Task to carry out>
The listing that follows should be copied in full, exactly as written.

Recorded data>
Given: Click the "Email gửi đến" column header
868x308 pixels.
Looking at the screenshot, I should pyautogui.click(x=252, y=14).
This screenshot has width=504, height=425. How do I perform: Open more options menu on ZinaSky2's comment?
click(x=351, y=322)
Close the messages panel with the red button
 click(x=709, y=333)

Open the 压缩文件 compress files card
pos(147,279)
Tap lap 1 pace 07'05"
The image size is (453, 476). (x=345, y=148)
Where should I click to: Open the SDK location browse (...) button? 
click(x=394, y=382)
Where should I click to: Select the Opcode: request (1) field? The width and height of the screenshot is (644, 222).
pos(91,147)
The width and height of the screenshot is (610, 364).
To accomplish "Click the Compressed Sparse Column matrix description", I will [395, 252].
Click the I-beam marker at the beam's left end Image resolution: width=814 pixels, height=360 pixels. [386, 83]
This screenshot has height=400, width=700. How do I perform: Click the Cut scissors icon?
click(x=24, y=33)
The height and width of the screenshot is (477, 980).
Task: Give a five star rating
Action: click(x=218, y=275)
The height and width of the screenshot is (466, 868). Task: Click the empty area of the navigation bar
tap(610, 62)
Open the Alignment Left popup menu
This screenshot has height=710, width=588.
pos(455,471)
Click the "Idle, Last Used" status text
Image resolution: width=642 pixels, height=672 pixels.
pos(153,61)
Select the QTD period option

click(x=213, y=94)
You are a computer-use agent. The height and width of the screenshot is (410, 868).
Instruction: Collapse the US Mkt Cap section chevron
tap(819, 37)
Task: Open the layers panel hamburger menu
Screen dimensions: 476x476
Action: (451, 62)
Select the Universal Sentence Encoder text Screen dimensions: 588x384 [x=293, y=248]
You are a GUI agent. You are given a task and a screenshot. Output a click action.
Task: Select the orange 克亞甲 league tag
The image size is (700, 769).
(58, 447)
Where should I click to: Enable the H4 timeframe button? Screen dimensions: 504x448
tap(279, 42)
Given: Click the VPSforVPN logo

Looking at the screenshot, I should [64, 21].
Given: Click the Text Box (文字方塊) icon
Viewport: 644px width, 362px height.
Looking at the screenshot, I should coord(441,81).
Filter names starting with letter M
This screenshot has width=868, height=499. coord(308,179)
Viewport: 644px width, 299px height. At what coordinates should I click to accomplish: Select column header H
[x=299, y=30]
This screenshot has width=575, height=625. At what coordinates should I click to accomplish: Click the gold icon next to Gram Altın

Written solution>
Given: Click the "Email gửi đến" column header
868x308 pixels.
Looking at the screenshot, I should pyautogui.click(x=252, y=14).
This screenshot has width=504, height=425. How do I perform: Open more options menu on ZinaSky2's comment?
click(x=351, y=322)
Close the messages panel with the red button
 click(x=709, y=333)

Open the 压缩文件 compress files card
pos(147,279)
Tap lap 1 pace 07'05"
The image size is (453, 476). (x=345, y=148)
Where should I click to: Open the SDK location browse (...) button? 
click(x=394, y=382)
Where should I click to: Select the Opcode: request (1) field? The width and height of the screenshot is (644, 222).
pos(91,147)
The width and height of the screenshot is (610, 364).
To accomplish "Click the Compressed Sparse Column matrix description", I will [395, 252].
Click the I-beam marker at the beam's left end Image resolution: width=814 pixels, height=360 pixels. [386, 83]
This screenshot has height=400, width=700. How do I perform: Click the Cut scissors icon?
click(x=24, y=33)
The height and width of the screenshot is (477, 980).
Task: Give a five star rating
Action: click(x=218, y=275)
The height and width of the screenshot is (466, 868). Task: Click the empty area of the navigation bar
tap(610, 62)
Open the Alignment Left popup menu
This screenshot has height=710, width=588.
pos(455,471)
Click the "Idle, Last Used" status text
Image resolution: width=642 pixels, height=672 pixels.
pos(153,61)
Select the QTD period option

click(x=213, y=94)
You are a computer-use agent. The height and width of the screenshot is (410, 868).
Instruction: Collapse the US Mkt Cap section chevron
tap(819, 37)
Task: Open the layers panel hamburger menu
Screen dimensions: 476x476
Action: (451, 62)
Select the Universal Sentence Encoder text Screen dimensions: 588x384 [x=293, y=248]
You are a GUI agent. You are given a task and a screenshot. Output a click action.
Task: Select the orange 克亞甲 league tag
The image size is (700, 769).
(58, 447)
Where should I click to: Enable the H4 timeframe button? Screen dimensions: 504x448
tap(279, 42)
Given: Click the VPSforVPN logo

Looking at the screenshot, I should [64, 21].
Given: Click the Text Box (文字方塊) icon
Viewport: 644px width, 362px height.
Looking at the screenshot, I should coord(441,81).
Filter names starting with letter M
This screenshot has width=868, height=499. coord(308,179)
Viewport: 644px width, 299px height. At what coordinates should I click to accomplish: Select column header H
[x=299, y=30]
This screenshot has width=575, height=625. At what coordinates should I click to accomplish: Click the gold icon next to Gram Altın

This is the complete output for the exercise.